━━ Data records ━━
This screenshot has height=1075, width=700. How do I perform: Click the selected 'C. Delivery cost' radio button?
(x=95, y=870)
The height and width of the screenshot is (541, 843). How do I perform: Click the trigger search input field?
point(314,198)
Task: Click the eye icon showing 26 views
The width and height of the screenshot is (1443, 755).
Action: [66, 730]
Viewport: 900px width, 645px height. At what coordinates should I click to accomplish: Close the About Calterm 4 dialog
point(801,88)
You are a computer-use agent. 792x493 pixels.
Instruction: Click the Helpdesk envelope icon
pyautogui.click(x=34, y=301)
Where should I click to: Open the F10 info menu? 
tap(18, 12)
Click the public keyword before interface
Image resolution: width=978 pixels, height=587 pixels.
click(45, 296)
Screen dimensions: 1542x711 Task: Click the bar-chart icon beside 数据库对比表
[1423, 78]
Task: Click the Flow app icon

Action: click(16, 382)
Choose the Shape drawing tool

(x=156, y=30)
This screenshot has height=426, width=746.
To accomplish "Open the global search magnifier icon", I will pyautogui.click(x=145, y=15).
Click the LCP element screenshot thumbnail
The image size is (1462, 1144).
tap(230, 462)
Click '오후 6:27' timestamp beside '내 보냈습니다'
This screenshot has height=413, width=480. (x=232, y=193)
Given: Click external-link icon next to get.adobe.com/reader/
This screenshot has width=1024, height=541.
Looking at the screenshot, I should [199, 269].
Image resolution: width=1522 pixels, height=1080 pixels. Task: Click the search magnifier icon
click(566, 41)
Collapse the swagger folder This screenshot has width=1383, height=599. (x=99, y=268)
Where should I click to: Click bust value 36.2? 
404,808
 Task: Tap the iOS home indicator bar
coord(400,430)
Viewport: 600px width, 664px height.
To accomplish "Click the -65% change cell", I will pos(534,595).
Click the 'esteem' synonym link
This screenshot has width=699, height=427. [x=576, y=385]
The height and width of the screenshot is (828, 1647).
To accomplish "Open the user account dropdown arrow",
━━━
Work task:
Please, from the entries above, set down exactly the lines from the one containing "The width and" through the one containing "You are a computer-use agent. 792x493 pixels.", and only those.

Solution for this problem:
The width and height of the screenshot is (1443, 755).
Action: [66, 730]
Viewport: 900px width, 645px height. At what coordinates should I click to accomplish: Close the About Calterm 4 dialog
point(801,88)
You are a computer-use agent. 792x493 pixels.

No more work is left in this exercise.